The input section start
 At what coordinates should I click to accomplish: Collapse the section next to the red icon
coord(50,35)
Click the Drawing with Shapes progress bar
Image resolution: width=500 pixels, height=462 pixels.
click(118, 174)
The input section end
Problem to solve:
Copy each record exactly, leaving nothing out.

Solved problem:
 At what coordinates should I click to accomplish: Collapse the section next to the red icon
coord(50,35)
Click the Drawing with Shapes progress bar
Image resolution: width=500 pixels, height=462 pixels.
click(118, 174)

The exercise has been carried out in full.